** TEXTO MOSTRADO **
________________________________________

En medio de su dolor, se ha prometido que jamás intentará viajar nuevamente a los Estados Unidos. Jura que luchará para salir adelante, aunque de momento la única salida que mira a su alcance es seguir endeudándose, como lo ha hecho en los últimos años y la razón que lo obligó a salir de su país en busca del “sueño americano”.
Mientras hilvana sus ideas esperanzadoras, pide a las autoridades de la Cancillería hondureña que le ayuden a recuperar a su hijo y se lo traigan a Honduras. El lunes 9 de julio visitó las oficinas de la Cancillería en Tegucigalpa, preocupado porque le dijeron que los niños están siendo enviados a la Corte, “pero se supone que no tienen por qué mandarlos. Son niños que no tiene que decir, que no tienen como expresarse”, dice con sentido común, porque los tratados internaciones sobre derechos de la infancia prohíben la comparecencia de menores en los tribunales de justicia por asuntos migratorios y peor aún en las condiciones que las cortes migratorias de EE.UU. están sometiendo a interrogatorios los más de 2.300 niños y niñas que han sido retenidos. Los niños no tienen derecho a la defensa pública.
El temor de Eduardo tiene fundamento ya que los niños están acudiendo a las cortes de los Estados Unidos, no a partir del inicio de la crisis de las familias separadas en el 2018, sino desde hace tres años cuando el gobierno estadounidense comenzó a endurecer las medidas antiinmigrantes.
“Confío y dejo en las manos de la Cancillería para que mi hijo pronto retorne a Honduras porque él está desesperado, quiere ver a su mamá, a su papá y a su hermanita, porque ya no aguanta estar allá”, agrega.
Eduardo pasó unos días en un albergue del Servicio de Control de Inmigración y Aduanas (ICE, por sus siglas en inglés). El 13 de junio fue deportado a Honduras y al llegar a la ciudad de San Pedro Sula, a 254 kilómetros de Tegucigalpa, se comunicó inmediatamente con su esposa, Evelin Roxana Meyer, la madre de su hijo Eduardo José y de Odaly Marcela de nueve años.
En Olancho, la familia sobrevive de las ventas que a diario hace de una pulpería (pequeño negocio), que apenas ajusta para cubrir parte de las demandas esenciales en un hogar. Detrás de la pulpería hay una construcción paralizada, la que Eduardo soñaba culminar con el envío de remesas. El anhelo de tener una casa más cómoda y grande, está truncado por el momento, mientras sus carestías siguen siendo las mismas.

________________________________________

** DATOS GUARDADOS **
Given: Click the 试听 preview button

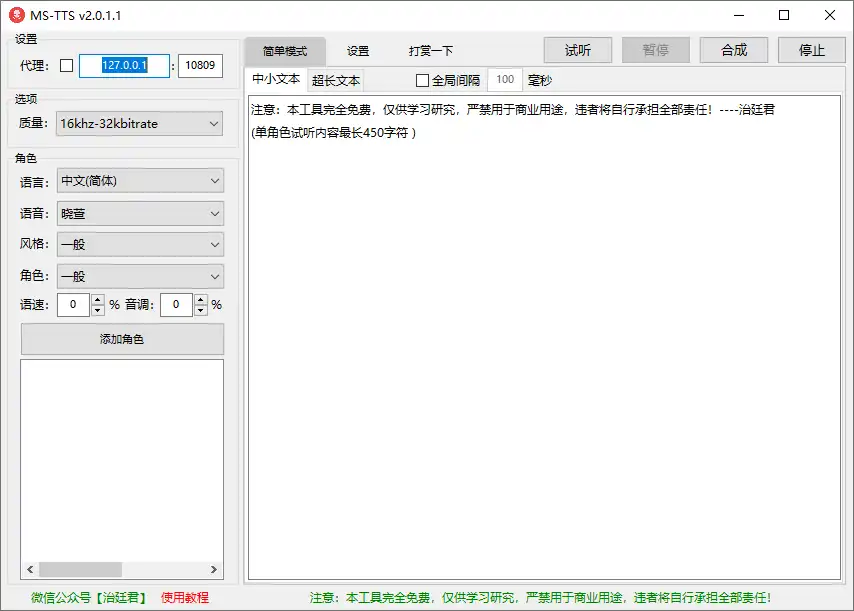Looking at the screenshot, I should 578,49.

________________________________________

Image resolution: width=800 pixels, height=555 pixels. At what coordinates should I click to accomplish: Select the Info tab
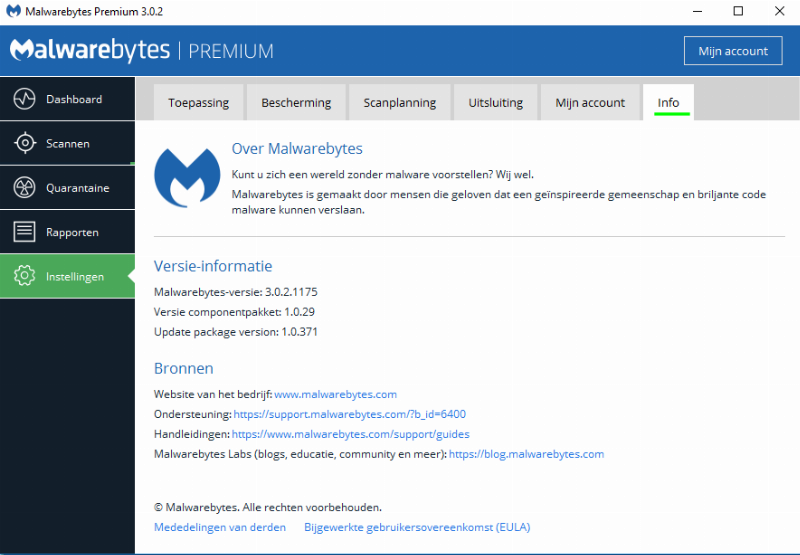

________________________________________

** EJERCICIO **
Copia del relato sobre Eduardo todo lo que va desde "El temor de" hasta "de nueve años." y, por favor, sustituye "albergue" por "refugio".

** RESULTADO **
El temor de Eduardo tiene fundamento ya que los niños están acudiendo a las cortes de los Estados Unidos, no a partir del inicio de la crisis de las familias separadas en el 2018, sino desde hace tres años cuando el gobierno estadounidense comenzó a endurecer las medidas antiinmigrantes.
“Confío y dejo en las manos de la Cancillería para que mi hijo pronto retorne a Honduras porque él está desesperado, quiere ver a su mamá, a su papá y a su hermanita, porque ya no aguanta estar allá”, agrega.
Eduardo pasó unos días en un refugio del Servicio de Control de Inmigración y Aduanas (ICE, por sus siglas en inglés). El 13 de junio fue deportado a Honduras y al llegar a la ciudad de San Pedro Sula, a 254 kilómetros de Tegucigalpa, se comunicó inmediatamente con su esposa, Evelin Roxana Meyer, la madre de su hijo Eduardo José y de Odaly Marcela de nueve años.